La province a annoncé une augmentation de 4 % du financement des hôpitaux pour 2026-2027, mais le syndicat souligne qu’il faudrait une augmentation annuelle de 6 % rien que pour maintenir les services à leur niveau actuel.
« La plupart des hôpitaux affichent des déficits importants, ce qui les oblige à supprimer des milliers de postes. Résultat : on compromet l’accès aux soins et leur qualité tout en augmentant les délais d’attente », déplore Michael Hurley.

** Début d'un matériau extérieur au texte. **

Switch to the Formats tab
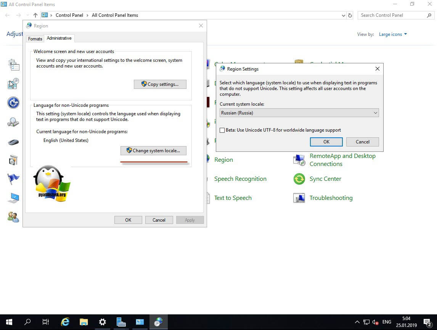437x330 pixels. [35, 39]
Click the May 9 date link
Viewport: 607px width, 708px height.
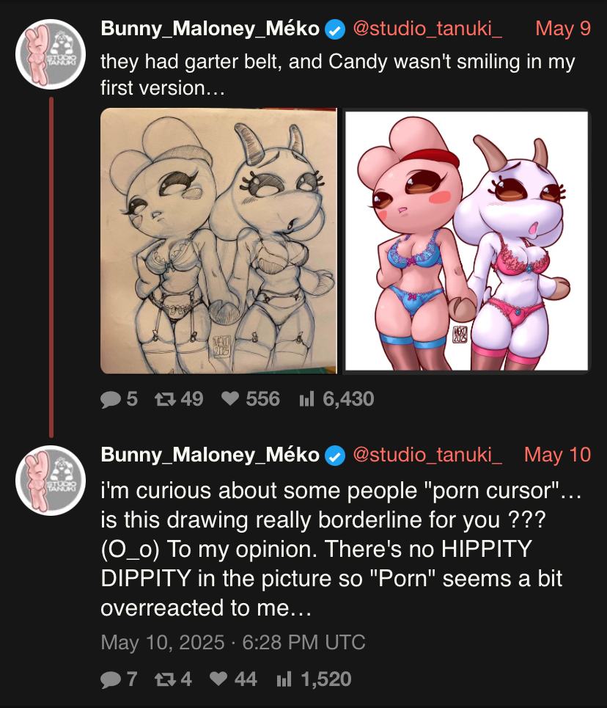click(x=563, y=29)
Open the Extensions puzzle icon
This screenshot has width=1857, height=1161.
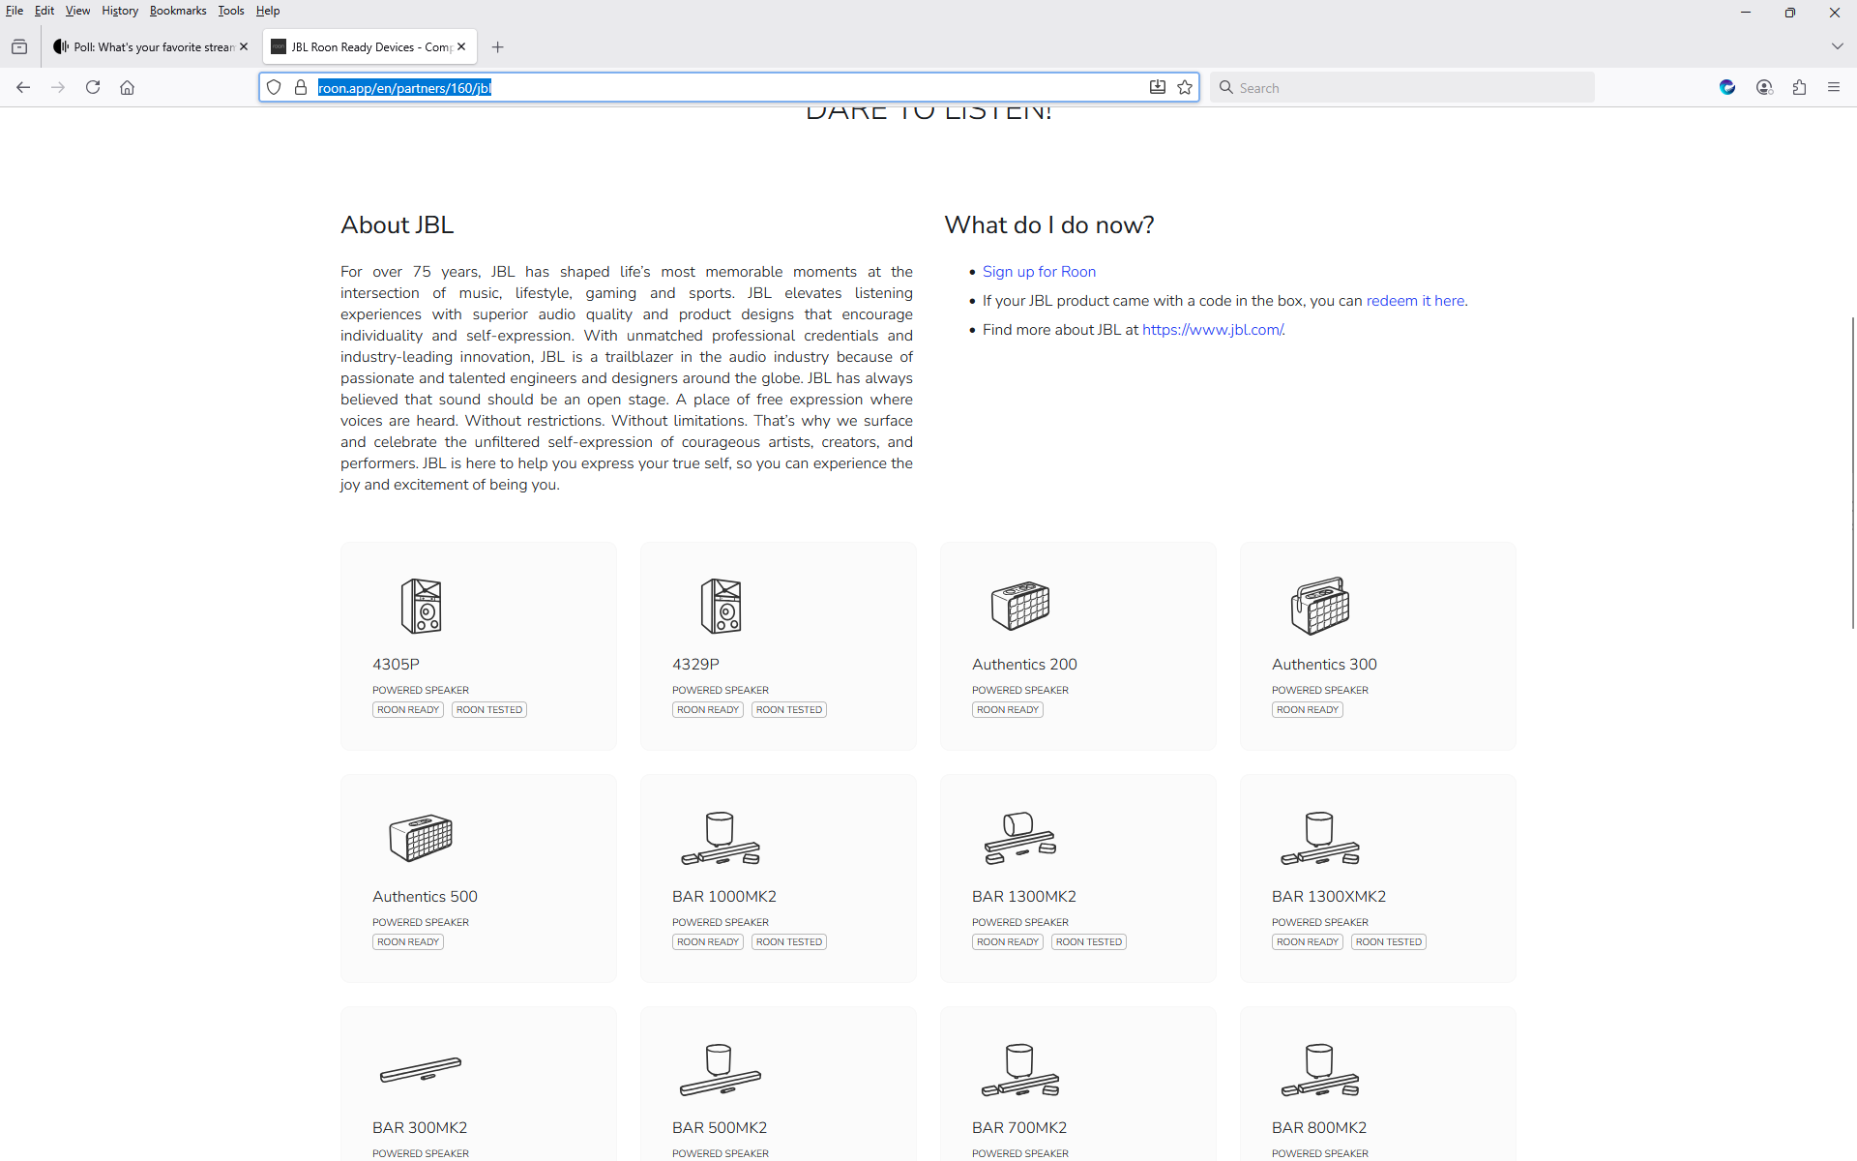(x=1799, y=87)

« Le gouvernement a les fonds nécessaires pour mettre immédiatement fin aux coupes budgétaires dans les hôpitaux. Mais il force plutôt nos hôpitaux à procéder à des licenciements en dépit de la hausse du nombre de patient(e)s et du manque de personnel. Les patient(e)s doivent donc faire face à des délais d’attente encore plus longs, et le personnel se retrouve devant des charges de travail insurmontables », se désole pour sa part Sharon Richer, secrétaire-trésorière du CSHO-SCFP. « Pour offrir de meilleurs soins, les hôpitaux doivent recruter davantage. Sauf que la priorité du moment, c’est de réduire les déficits, qui ont explosé à cause du sous-financement du gouvernement. »
En avril, deux grands hôpitaux ont annoncé près de 700 licenciements afin de combler leurs déficits budgétaires. L’Hôpital d’Ottawa supprimera 400 postes (principalement du personnel infirmier et des préposé(e)s aux soins personnels), tandis que le London Health Sciences Centre supprimera 288 postes d’infirmiers et infirmières. Ces suppressions s’inscrivent dans la foulée d’une vague de licenciements dans les hôpitaux de toute la province, dont 55 à Santé Bruyère.

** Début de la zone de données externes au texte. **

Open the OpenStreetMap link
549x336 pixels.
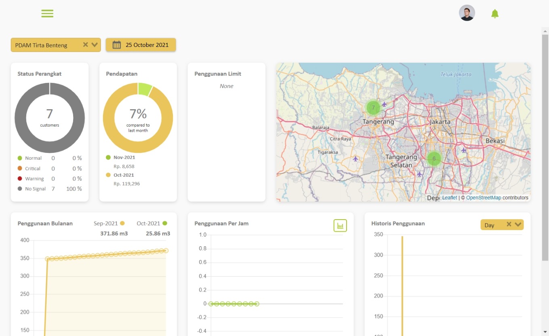[x=483, y=198]

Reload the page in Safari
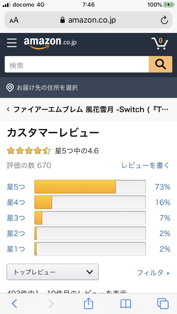[164, 20]
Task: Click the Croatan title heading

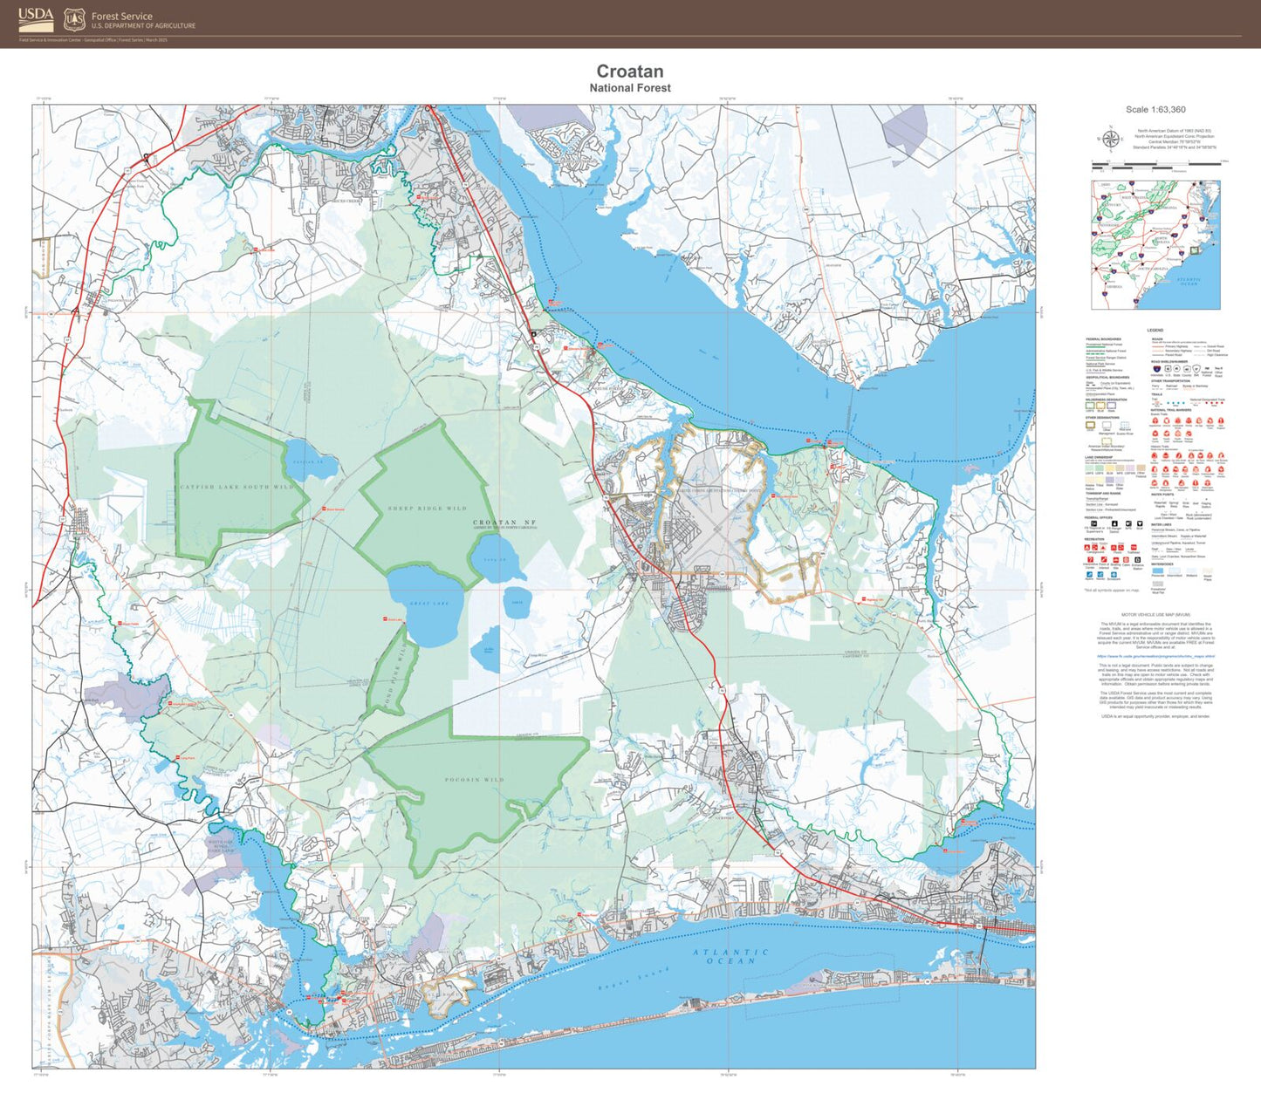Action: (630, 71)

Le SCFP a sondé le personnel des hôpitaux où des coupes ont été annoncées. Les travailleuses et travailleurs se disent très inquiets de voir les conditions de travail – tout comme les soins prodigués – se détériorer :
- « La population doit savoir qu’il n’est plus sécuritaire de se présenter à l’hôpital. Malgré notre bonne volonté, le manque de personnel nous empêche de donner les soins requis. »

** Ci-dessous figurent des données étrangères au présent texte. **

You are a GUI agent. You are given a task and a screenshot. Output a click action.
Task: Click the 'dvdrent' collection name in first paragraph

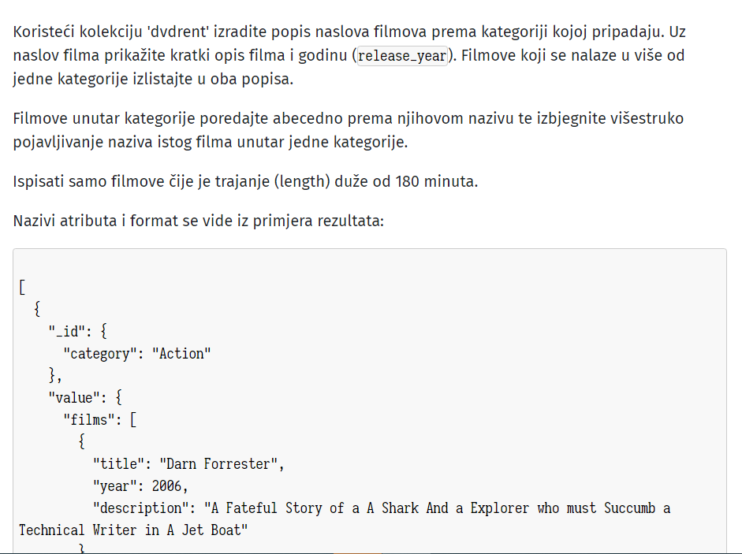tap(178, 32)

- « Avec les postes coupés, l’attente ne pourra qu’augmenter. La satisfaction au travail restera en chute libre. Les patient(e)s en souffriront forcément. Le milieu de travail continuera de perdre en sécurité, et les risques de violence augmenteront. »
« En Ontario, une personne qui se présente aux urgences attend actuellement près de 19 heures avant d’être prise en charge, faute de personnel et de place, mentionne Michael Hurley. L’objectif de 8 heures fixé pour l’admission n’est pas respecté dans 71 % des cas. Environ 2 000 personnes attendent un lit sur des civières. Et 200 000 sont en attente de chirurgie. Le commun des mortels penserait que le gouvernement ferait tout son possible pour retenir et recruter du personnel. »
Le syndicat réclame un financement stable et pluriannuel pour les hôpitaux. Car, en effet, le gouvernement n’a pas que négligé d’augmenter les fonds pour compenser les coûts : il a aussi rendu le processus de financement imprévisible et déstabilisant.